Pour prendre deux exemples :

  • Le fameux « il était une fois » des contes remplit parfaitement cette exigence d’un cadre. D’abord parce qu’il nous renseigne sur le fait que l’on soit bien dans un conte. Ensuite parce que la fin de la phrase commence généralement à planter le décor. « Il était une fois une jeune fille blanche comme la neige » : on se demande ce qui va arriver à cette jeune fille, si son teint blanc aura un impact sur les événements qui se dérouleront, etc.
  • « Tout a commencé à Londres en 1931… », cette simple phrase, que je viens de pondre à deux-secondes et demi, fonctionne également très bien. Et pour cause, en lisant ces mots, déjà, notre cerveau souhaite en savoir plus. Savoir ce qui a commencé, à Londres, en 1931. Et le fait que le cadre spatio-temporel soit déjà fixé nous permet de commencer à nous représenter les lieux…

S’appuyer sur les 5 sens

Tout le monde connait ou a entendu parler de la madeleine de Proust. Si cet épisode est resté célèbre, et est connu de beaucoup de gens qui n’ont jamais ouvert un livre de Proust, c’est précisément parce qu’il fait appel aux sens du lecteur, au goût…

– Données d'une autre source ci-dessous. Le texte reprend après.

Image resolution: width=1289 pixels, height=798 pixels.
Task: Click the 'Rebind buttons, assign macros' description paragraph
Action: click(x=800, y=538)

Utiliser des termes imagés, et faire appel aux sens du lecteur est un excellent moyen de stimuler son imagination. Chacun saura se représenter le bruit d’une biscotte bien dorée et croustillante, qui craque sous la dent.

 

Susciter les émotions du lecteur

Ce troisième conseil est un élément absolument in-con-tour-nable de n’importe quelle bonne histoire. Il ne vous suffira pas de raconter ce qui se passe, ou de décrire la scène sous toutes ses coutures, pour que votre histoire fonctionne.

Non, il vous faudra jouer sur la corde sensible, susciter les émotions du lecteur. Le suspense, la peur, sont les clés du succès de n’importe quel thriller ou film d’horreur. L’identification, l’amour, l’empathie règnent en maîtresses au rayon des livres sentimentaux et des films romantiques.

Chez Proust, l’émotion vient du fait que le goût de la madeleine rappelle au personnage des souvenirs forts, qui lui procurent un afflux d’émotions ; et le lecteur les ressent à travers lui, les partage.

N’hésitez pas à dramatiser votre propos, à y mettre des détails, à laisser transparaître vos propres émotions. L’empathie de vos lecteurs fera le reste.

 

Le storytelling, en bref ?

 

Récapitulons donc ensemble, un bon copywriting repose d’abord et avant tout sur un bon storytelling. Pour raconter une bonne histoire, vous aurez ainsi intérêt à commencer par installer un contexte, avant de jouer sur les sens de votre lecteur, et sur ses émotions.